Den australischen Premier Malcolm Turnbull hat er angepöbelt. Dem japanischen Regierungschef Shinzo Abe riss er bei der demonstrativ herzlichen Begrüßung fast die Hand ab. Wer mit Donald Trump zusammentrifft, der muss auf Überraschungen gefasst sein. Gut 50 Tage hat es seit dem Amtsantritt des US-Präsidenten gedauert, bis Angela Merkel wetterbedingt nun erst am Freitag dieses zweifelhafte Vergnügen zuteilwird. Hier die nüchterne, gänzlich uneitle und stets faktenorientierte Naturwissenschaftlerin – dort der impulsive, narzisstische und notorisch faktenresistente Geschäftemacher. Ein größerer Gegensatz ist auch in der Gesellschafts-, Flüchtlings-, Europa- und Handelspolitik kaum denkbar: Die derzeit wichtigste Verteidigerin der westlichen Werte trifft auf den mächtigsten Vertreter eines autoritär-populistischen Nationalismus.

Im deutschen Kanzleramt will man von solchen Zuspitzungen nichts wissen. Beide Seiten wollen einen Showdown vermeiden. So könnte der Besuch für die Fernsehkameras durchaus freundlich verlaufen. Merkel hat in ihrer elfjährigen Regierungszeit reichlich Erfahrung im Umgang mit Alphamännern gesammelt. Und Trump kann in besseren Momenten einen gewissen unkonventionellen Charme entfalten.

Doch die diplomatische Verkleidung sollte nicht zur Selbsttäuschung führen. Dem liberalen europäischen Publikum mag der Twitterfreak im Weißen Haus wie eine Witzfigur vorkommen – bei seinen Hardcore-Fans in den USA hat der vermeintliche Rächer der Globalisierungsverlierer in den ersten Amtswochen nichts an Unterstützung eingebüßt. Solange die Konjunktur robust läuft, muss Trump innerparteiliche Kritiker kaum fürchten.

Zwar hat sich Trump zuletzt tatsächlich moderater über die Kanzlerin geäußert. Doch seine Auslassungen sind erratisch wie das hiesige Wetter. So glaubten selbst kritische US-Kommentatoren, in Trumps solider Kongressrede einen „Durchbruch zur Präsidentschaft“ zu erkennen. Am folgenden Morgen aber entfachte er ohne irgendwelche Belege eine irre Twitter-Tirade gegen seinen „bösen oder kranken“ Vorgänger Obama, der ihn abgehört habe. Die Politik muss sich also darauf einstellen, dass sie es in den nächsten vier Jahren mit einem unberechenbaren Präsidentendarsteller zu tun haben wird, der wenig Rücksicht auf seine Partner nimmt und dem die transatlantischen Beziehungen herzlich egal sind.
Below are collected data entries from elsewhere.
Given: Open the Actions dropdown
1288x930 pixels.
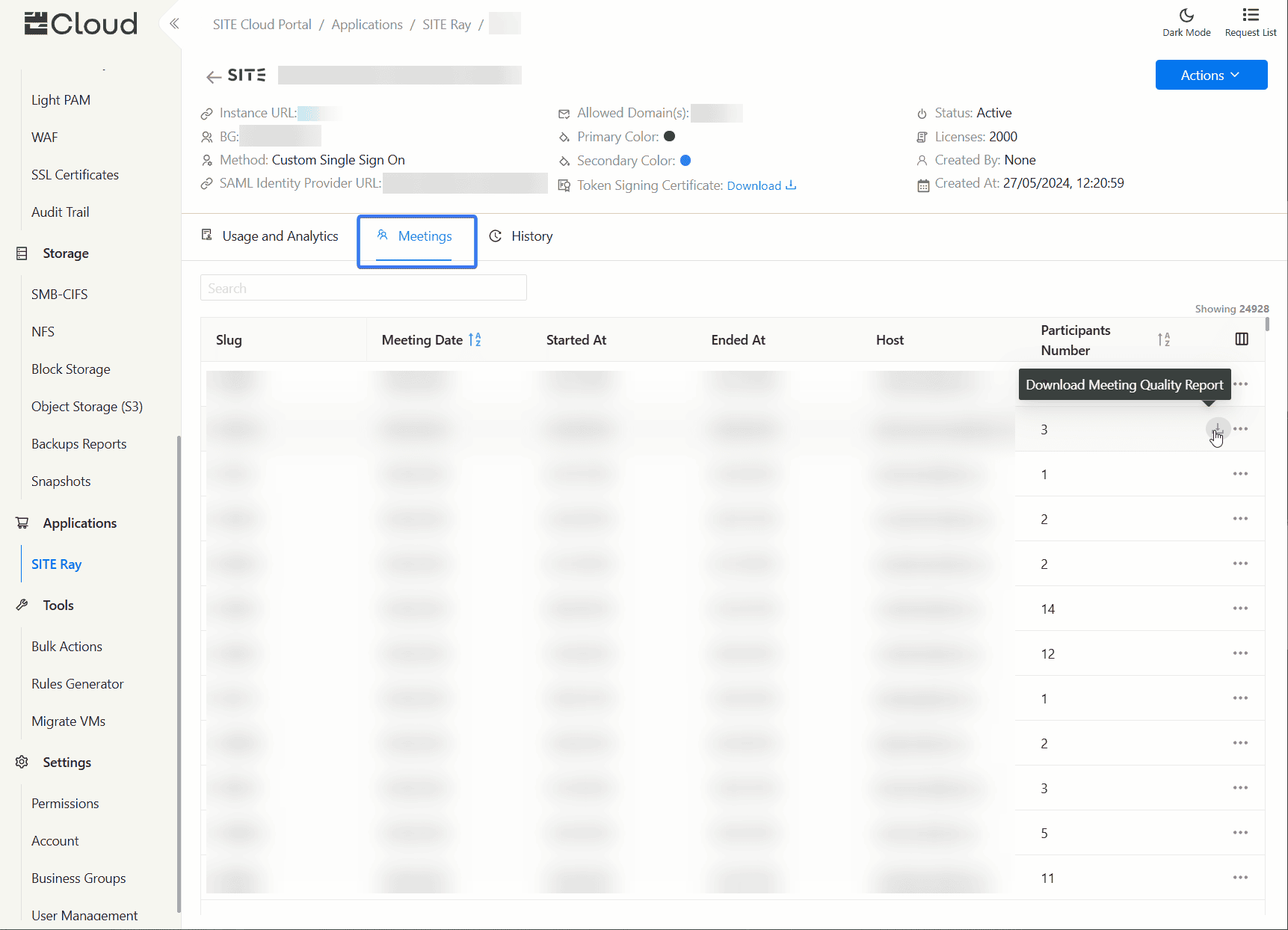Looking at the screenshot, I should click(x=1210, y=75).
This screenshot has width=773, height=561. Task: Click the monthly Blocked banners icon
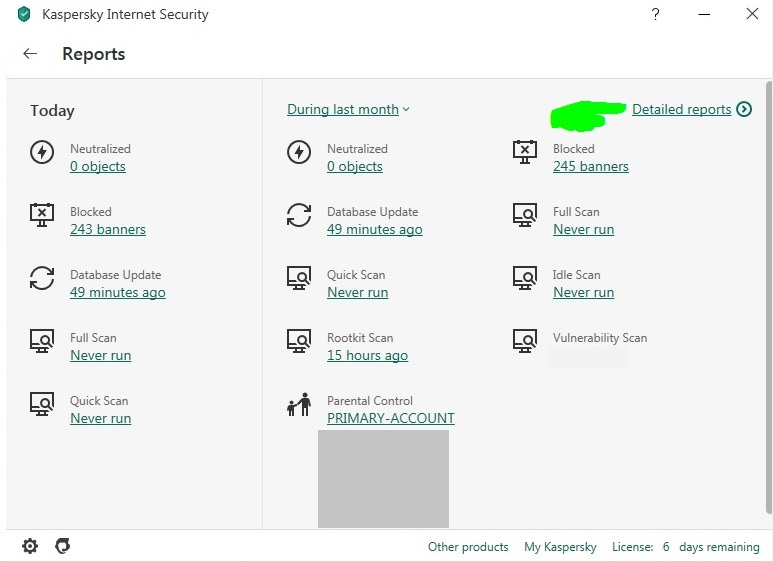(x=525, y=152)
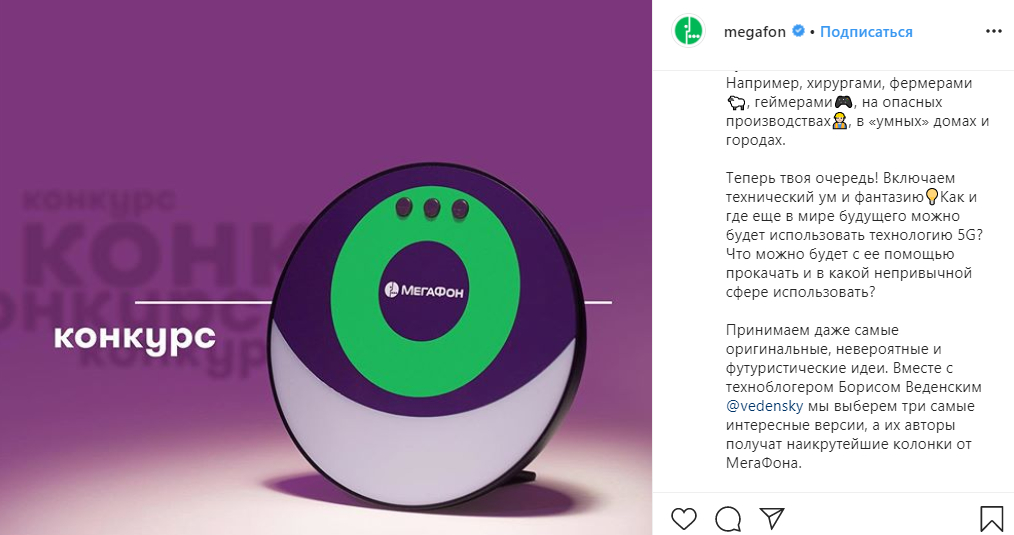Open the megafon green profile avatar
This screenshot has width=1014, height=535.
tap(689, 31)
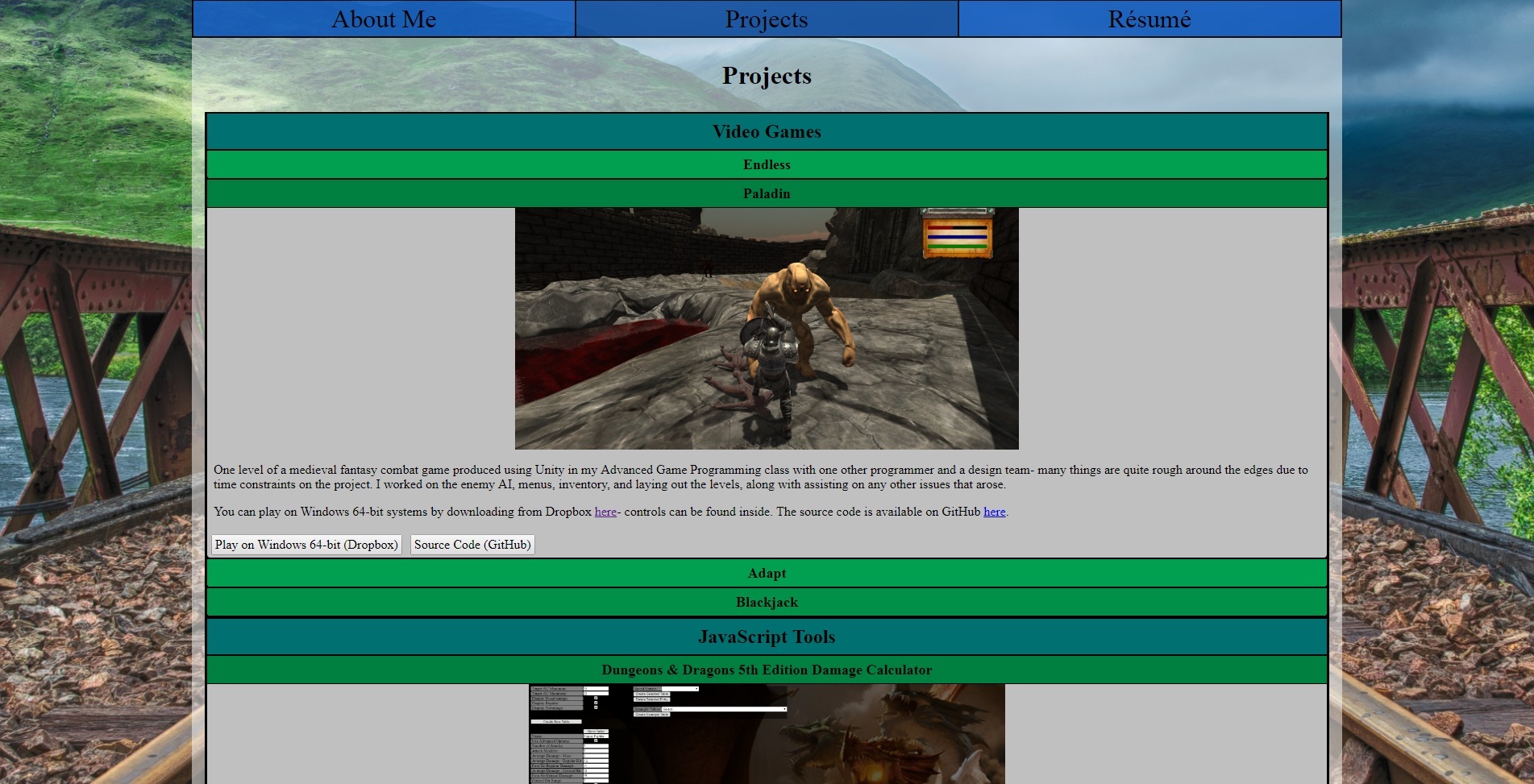Screen dimensions: 1534x784
Task: Go to the Résumé tab
Action: (x=1149, y=19)
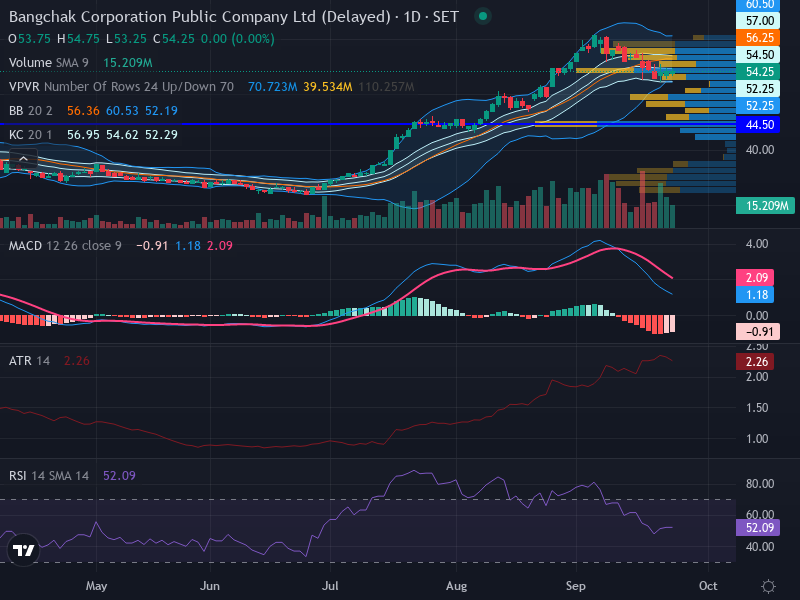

Substanzielles ist vom ersten Treffen also nicht zu erwarten. Denn auch Merkel kann Trump kaum entgegenkommen. Weder kann sie versprechen, dass alle Deutschen demnächst amerikanische Autos kaufen werden. Noch kann sie Absprachen ohne oder gar gegen die EU treffen. Schon gar nicht kann sie von ihren Prinzipien einer liberalen Gesellschaft abweichen. Innenpolitisch würde ihr zu viel Harmonie massiv schaden. Man sollte deshalb genau hinschauen, wie schnell sie bei der Begrüßung ihre Hand wegzieht.